Google is rolling out the product now as organizations figure out how to accommodate remote workforces through the Covid-19 pandemic.
Written by Stephanie Condon, Senior Writer

Google Cloud on Monday rolled out BeyondCorp Remote Access, a new cloud-based product that allows employees to securely access their company's internal web apps from any device or any location. Amid the scramble to get employees working remotely through the COVID-19 pandemic, the new product aims to quickly provide secure access to browser-based apps. 

"Over the last few weeks, we've had numerous conversations with customers about how we can help them adapt to new ways of working, while keeping their data protected," Google Cloud's Sunil Potti and Sampath Srinivas wrote in a blog post. 

Existing remote-access VPNs can be difficult to deploy for large numbers of workers at once, the blog post argues. Additionally, the nature of perimeter-based security may be problematic when granting remote access to an extended workforce that can include contractors and temporary workers. 

To address those problems, the new tool uses the BeyondCorp framework, a zero-trust approach to security that Google adopted for its own, increasingly mobile workforce back in 2011. In contrast to traditional, perimeter-based security systems, BeyondCorp relies on verification of context, like your identity and the device you're using, to grant access to apps. It routes all traffic through a proxy to determine the identity of a user and what internal data they're allowed to access in the given context. 

For instance, with BeyondCorp Remote Access, an admin could set a specific policy for contract HR recruiters working from home on their own laptops -- only granting them access to a web-based document management system if they are using the latest version of the OS as well as phishing-resistant authentication. 

While BeyondCorp Remote Access is now offered as a way to safely access internal apps, Google said that over time it will offer the same security capabilities for nearly all applications and resources a user may need to access. 
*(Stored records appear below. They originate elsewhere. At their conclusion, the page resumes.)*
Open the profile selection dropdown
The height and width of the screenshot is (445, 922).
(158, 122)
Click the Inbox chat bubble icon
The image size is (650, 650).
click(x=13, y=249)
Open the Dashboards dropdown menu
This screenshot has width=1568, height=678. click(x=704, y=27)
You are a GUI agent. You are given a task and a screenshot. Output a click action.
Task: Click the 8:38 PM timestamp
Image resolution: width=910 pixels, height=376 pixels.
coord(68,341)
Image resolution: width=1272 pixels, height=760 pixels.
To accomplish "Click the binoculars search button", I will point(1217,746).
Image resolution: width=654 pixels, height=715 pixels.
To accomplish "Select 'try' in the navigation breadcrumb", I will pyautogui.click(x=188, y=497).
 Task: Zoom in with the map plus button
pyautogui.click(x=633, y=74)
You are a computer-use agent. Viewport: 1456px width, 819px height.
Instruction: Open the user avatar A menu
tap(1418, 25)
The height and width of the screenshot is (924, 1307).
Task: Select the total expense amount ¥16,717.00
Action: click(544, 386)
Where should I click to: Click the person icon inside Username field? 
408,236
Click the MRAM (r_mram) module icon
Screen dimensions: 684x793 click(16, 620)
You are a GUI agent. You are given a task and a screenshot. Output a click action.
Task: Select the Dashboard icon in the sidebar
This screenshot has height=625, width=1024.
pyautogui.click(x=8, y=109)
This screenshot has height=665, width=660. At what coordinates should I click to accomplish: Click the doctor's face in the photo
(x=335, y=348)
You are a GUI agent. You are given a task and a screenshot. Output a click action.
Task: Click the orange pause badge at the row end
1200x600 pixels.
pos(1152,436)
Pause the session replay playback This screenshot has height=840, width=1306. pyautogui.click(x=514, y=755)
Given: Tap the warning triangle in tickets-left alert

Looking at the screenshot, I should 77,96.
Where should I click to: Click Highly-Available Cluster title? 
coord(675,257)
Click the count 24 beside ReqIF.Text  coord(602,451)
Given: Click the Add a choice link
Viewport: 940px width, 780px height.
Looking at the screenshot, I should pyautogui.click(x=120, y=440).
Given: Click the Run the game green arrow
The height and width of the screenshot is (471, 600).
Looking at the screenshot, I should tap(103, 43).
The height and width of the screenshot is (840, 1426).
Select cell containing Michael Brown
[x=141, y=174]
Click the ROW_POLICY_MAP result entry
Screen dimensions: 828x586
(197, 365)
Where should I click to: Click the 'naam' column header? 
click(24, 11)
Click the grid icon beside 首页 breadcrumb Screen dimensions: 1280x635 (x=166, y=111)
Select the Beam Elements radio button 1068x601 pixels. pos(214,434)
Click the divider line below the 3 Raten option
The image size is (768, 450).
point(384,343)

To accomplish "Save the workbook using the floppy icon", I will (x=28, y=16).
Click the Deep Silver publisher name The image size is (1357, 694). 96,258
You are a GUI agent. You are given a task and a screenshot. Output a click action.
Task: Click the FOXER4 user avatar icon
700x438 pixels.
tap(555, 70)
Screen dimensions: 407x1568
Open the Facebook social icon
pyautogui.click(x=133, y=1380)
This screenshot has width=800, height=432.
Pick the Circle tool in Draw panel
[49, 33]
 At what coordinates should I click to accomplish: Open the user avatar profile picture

Over the years, Google has rolled out other products based on BeyondCorp, such as Identity Aware Proxy (IAP), which helps Google Cloud customers control access to cloud and on-prem applications and VMs running on Google Cloud Platform (GCP). In 2018, it introduced Cloud Identity, which gives customers one console and platform to manage users, devices, apps and access.

The new product is a subset of Google's other capabilities designed specifically for quickly enabling secure access to internal browser-based apps, whether they're hosted on GCP, on premise or other clouds.